Abstract morning lecture Martin Hartmann

Social Capital in the Network Society

In Robert Putnam’s Making Democracy Work (1993) social capital comprises features of social organizations such as trust, norms and networks that facilitate cooperation. Later Putnam uses social capital merely by referring to networks. In my lecture I analyze the relation between networks and social capital in relying on Putnam’s distinction between horizontal and vertical networks. While Putnam assumes that vertical networks, that is networks between unequal or unequally powerful individuals, cannot engender norms of reciprocal obligation and thus cannot produce social capital, I claim that social capital can be produced in the context of asymmetrical relations. To substantiate this thesis an economic model of networks is introduced and linked to neoliberal contemporary capitalism. In building upon the work of Boltanski and Chiapello it is further assumed that neoliberal capitalism is a network capitalism in which those who can successfully act in these networks as they are flexible and in possession of key qualifications rely on the work of a static and hardly recognized stratum of “doubles” that locally administers and organizes the social capital from which the successful, the ‘network opportunists’, profit.

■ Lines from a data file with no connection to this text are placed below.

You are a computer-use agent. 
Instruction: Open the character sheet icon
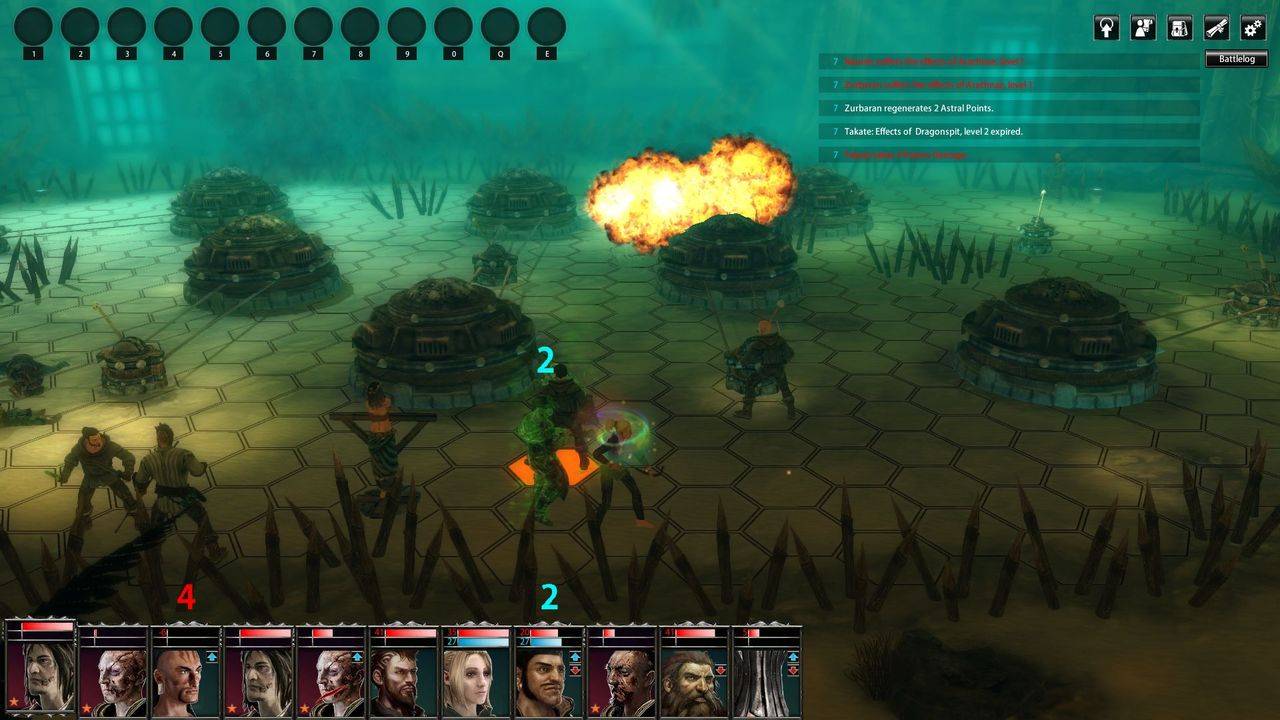point(1143,28)
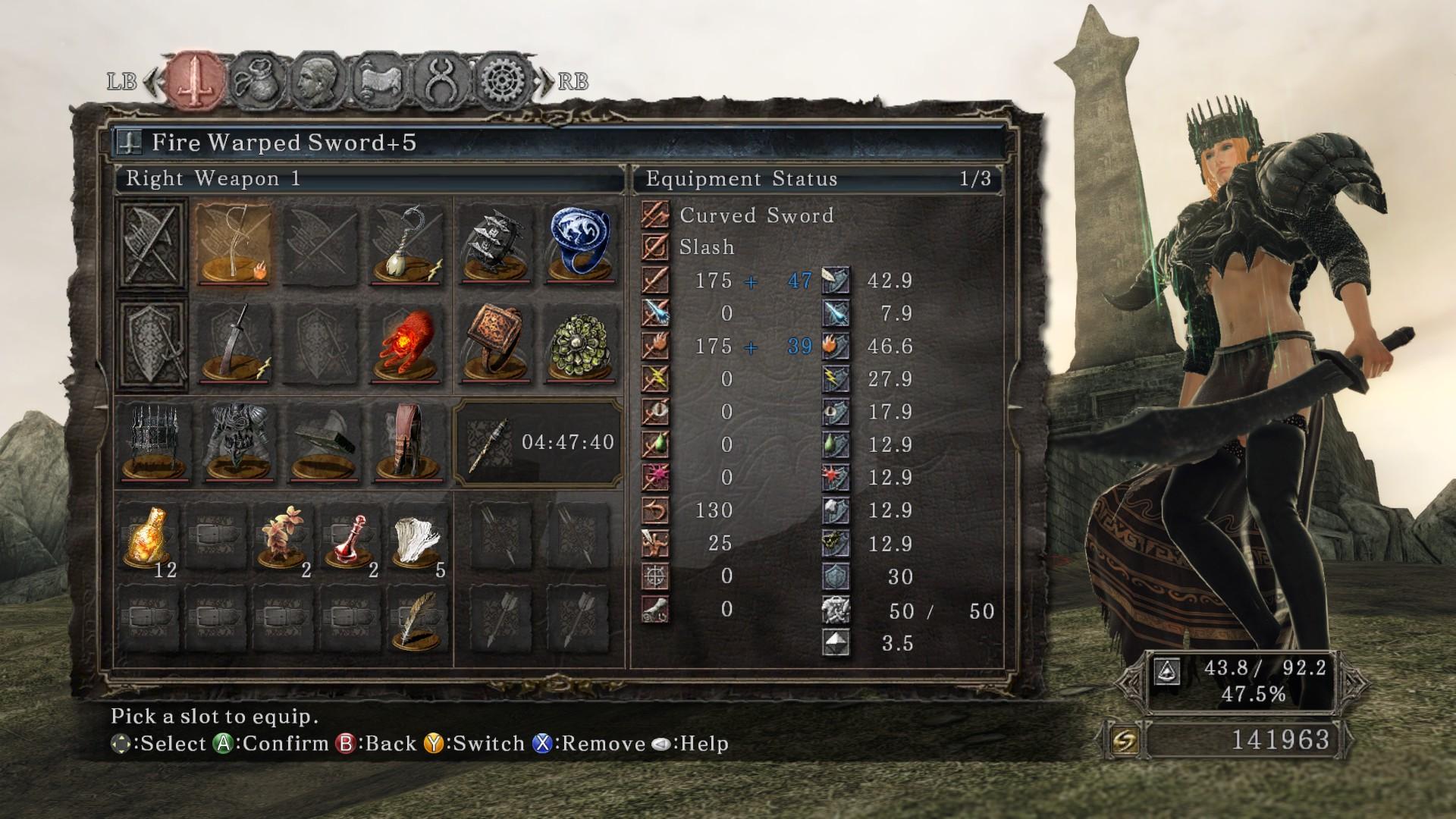The width and height of the screenshot is (1456, 819).
Task: Select the left-hand greatsword slot
Action: [x=235, y=343]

There is trust between these opportunists and their servants, a trust that even appears to be equally distributed. However, the network structures at hand lack the mechanisms, given in other, more intimate contexts of action, to sanction any breach of trust. This way network capitalism profits from a seemingly equal trust while not providing the less privileged individuals with the means to sanction breaches of trust in their own interest.